● **Tasks**
(a) Print the passage of the VFD thread from "1000 rpm is" to "1/2 as well.".
(b) According to the VFD thread, why does a motor's shaft horsepower drop when a VFD lowers its speed? Answer in one to three sentences.

● **Given text**
(begin)

VFD help for a ChemEng

[Hippo]

Hello. I recently ran into a problem with the startup of a pair of compressors.

The vendor was asked to provide VFDs to allow the machines to turn-down to half of the design gas rate.

The vendor provided a 1000-rpm 200hp motor. On startup, the compressor could not develop the pressure needed. The reason stated was that the motor was too small. I must admit that I didn't understand this b/c we have a 200hp motor, and I know that the hp required based on the process conditions is 174hp at full load.

It turns out that the motor at turndown speed (450rpm) can only deliver 40hp and 80hp at max speed.

This is where I need a crash course (for dummies) on this limitation. Can someone briefly and simply explain this 200 hp motor can't put up 170hp?

Also, apparently we have an 1800rpm driver and a 1000rpm motor. Is this odd, or does it cause any problems?

Thanks for the help. I just want to educate myself a little on what went wrong and make sure it is avoided next time.

Mark

 

[waross]

1800 rpm is normally associated with 60Hz.
1000 rpm is normally associated with 50 Hz.
What is your supply frequency and the frequency of your motor and drive?
respectfully

 

[jraef]

"Also, apparently we have an 1800rpm driver and a 1000rpm motor."
I don't understand what you are saying here. What do you mean by "driver" vs motor? The VFD? The VFD does not have an "RPM" rating.

Anyway, moving on...

When you lower the speed with a VFD, you are maintaining TORRQUE at the same value, but since HP is an expression of an amount of torque at a given speed, the net HP will go down with speed. So if your final turn-down speed was 1/2 of the design speed, your shaft HP becomes 1/2 as well.

(end)

● **Given information**

(begin)

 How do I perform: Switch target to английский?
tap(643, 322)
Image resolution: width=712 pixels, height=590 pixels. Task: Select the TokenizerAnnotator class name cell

(end)

● **Expected answers**
(a)
1000 rpm is normally associated with 50 Hz.
What is your supply frequency and the frequency of your motor and drive?
respectfully

 

[jraef]

"Also, apparently we have an 1800rpm driver and a 1000rpm motor."
I don't understand what you are saying here. What do you mean by "driver" vs motor? The VFD? The VFD does not have an "RPM" rating.

Anyway, moving on...

When you lower the speed with a VFD, you are maintaining TORRQUE at the same value, but since HP is an expression of an amount of torque at a given speed, the net HP will go down with speed. So if your final turn-down speed was 1/2 of the design speed, your shaft HP becomes 1/2 as well.

(b) A VFD that lowers the speed keeps the torque at the same value. Horsepower is an amount of torque at a given speed, so the net horsepower falls with the speed. If the turn-down speed is half the design speed, the shaft horsepower is halved too.